Problem to work on => Copy the transcript from "Stephen Collis  13:04" up to and including "When was it?", substituting "the mountain" for "Burnaby Mountain".

--- begin Article ---

Stephen Collis  13:04
Sure, sure. And also just thinking through this, I get asked to talk a lot about the relationship between art and activism, which can be frustrating in some ways, like, can I talk about something else, you know? I talk a lot about that maybe I should talk about something different once. But also, I think it's a never ending problem. There's no simple solution to what that relationship is or is about. But the poem I'm going to read comes out of 2014 and stuff happening on Burnaby Mountain. At least I was reading it a lot then. And actually, the instigation for this poem is a talk that happened in this very theatre. Bifo Berardi? Remember when he was here? It was ages ago, and this... When was it? 

Am Johal  13:40
2014?

--- end Article ---
--- begin Information shown ---

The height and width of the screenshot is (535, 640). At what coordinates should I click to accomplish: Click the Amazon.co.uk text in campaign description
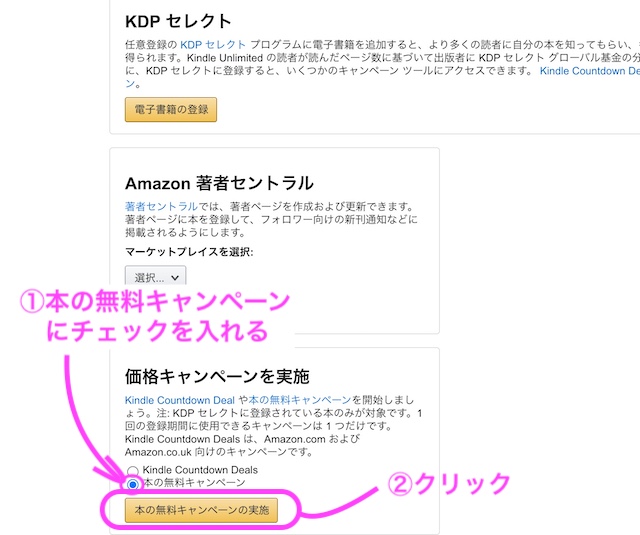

--- end Information shown ---

Output for this exercise =>
Stephen Collis  13:04
Sure, sure. And also just thinking through this, I get asked to talk a lot about the relationship between art and activism, which can be frustrating in some ways, like, can I talk about something else, you know? I talk a lot about that maybe I should talk about something different once. But also, I think it's a never ending problem. There's no simple solution to what that relationship is or is about. But the poem I'm going to read comes out of 2014 and stuff happening on the mountain. At least I was reading it a lot then. And actually, the instigation for this poem is a talk that happened in this very theatre. Bifo Berardi? Remember when he was here? It was ages ago, and this... When was it?